In an advantageous embodiment of the invention, it is provided that the gas outlets each have a gas collector body connected to the catalyst bed with a perforated contact surface, the gas collector body preferably being conical, basket-shaped, cylindrical or disk-shaped. These embodiments make it possible to provide a particularly large outlet surface on the respective gas collector body, which accordingly ensures a defined flow profile of the synthesis gas essentially radially from the inside to the outside and avoids dead zones in the catalyst bed.

It is advantageous if the gas collection lines of the gas outlets outside the reactor shell are connected to a central gas discharge line. This gas discharge line is then arranged outside the reactor shell.
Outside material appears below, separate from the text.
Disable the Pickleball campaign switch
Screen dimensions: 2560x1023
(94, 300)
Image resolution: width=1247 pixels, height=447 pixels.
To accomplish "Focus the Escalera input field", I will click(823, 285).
In a further embodiment, the invention advantageously also provides that a filled catalyst dome is arranged in the area of the reactor top to compensate for the volume when the reactor is started up for the first time. When using special catalysts, e.g. copper catalysts, which shrink by about 10% during the start-up phase of the reactor, the catalyst then slides down automatically in a particularly simple construction and thus

complete filling of the reactor interior with catalyst is guaranteed.

From a structural point of view, it is particularly advantageous if the synthesis gas inlet is guided through the catalyst dome. It is then not necessary to provide an additional connection flange on the spherical outer reactor shell; instead, the connection flange of the catalyst dome can also be used for the synthesis gas inlet.
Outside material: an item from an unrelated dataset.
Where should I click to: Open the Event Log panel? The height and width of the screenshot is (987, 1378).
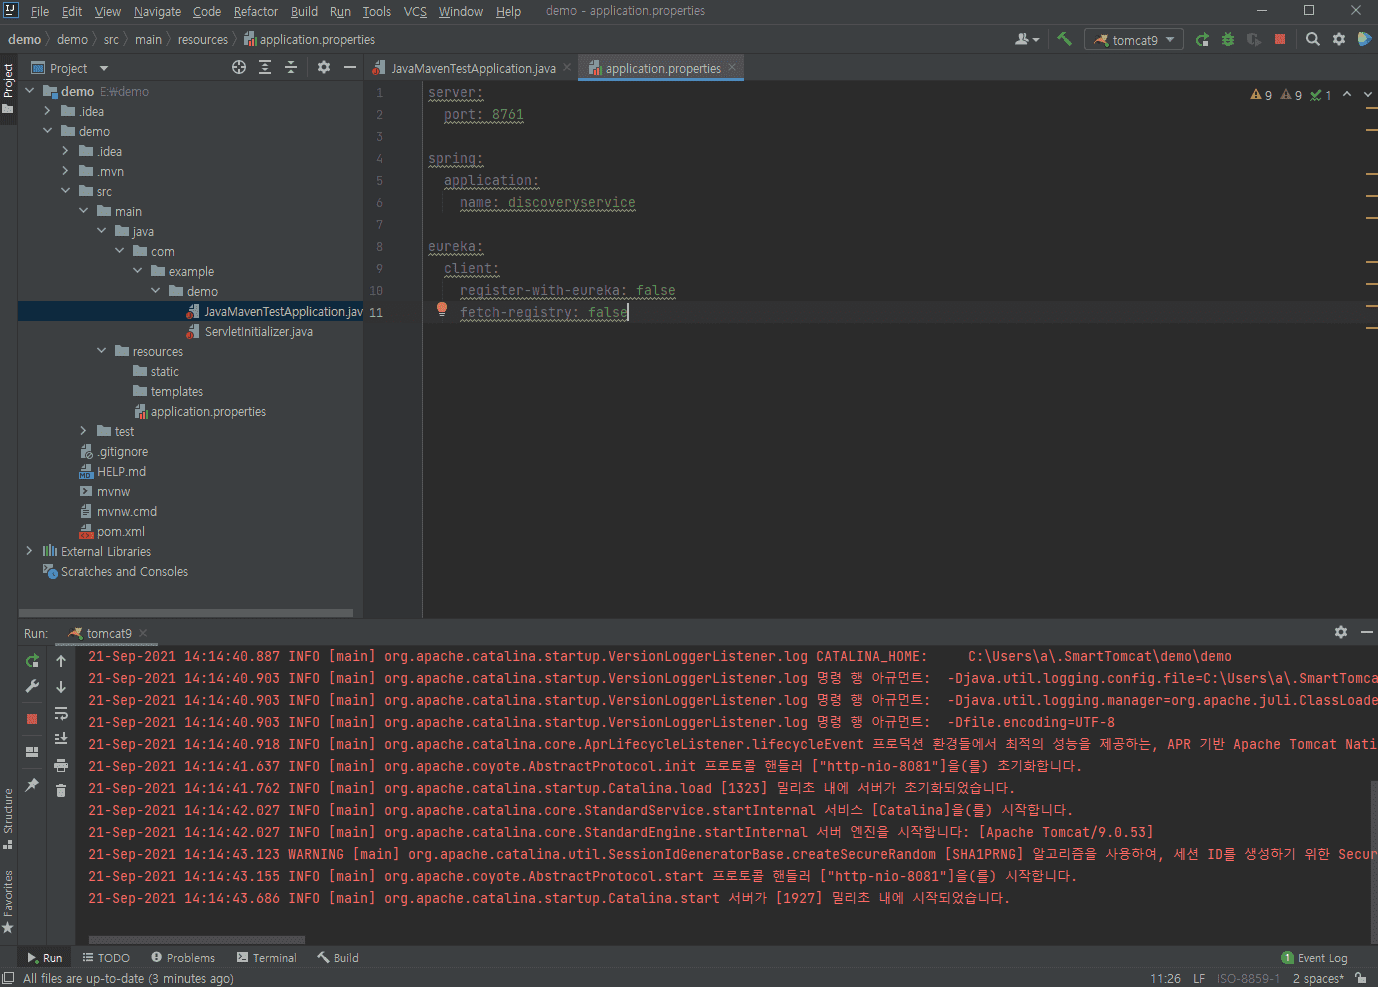(x=1314, y=957)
A further embodiment of the invention provides that the synthesis gas distributor is additionally connected to a quench gas supply, whereby temperature control, in particular cooling, is possible in the reactor. However, a heat exchanger connected downstream of the reactor can also be provided for heat exchange outside the reactor.

The reactor according to the invention is particularly suitable for use in methanol or ammonia synthesis, for CO conversion, for methanation or for hydrogenation or selective hydrogenation of hydrocarbons or for the absorption of physically operating masses, such as activated carbon or zinc oxide, e.g. for the adsorption of H^S > CO ₂ and H , hydrogen sulphide, carbon dioxide and mercury.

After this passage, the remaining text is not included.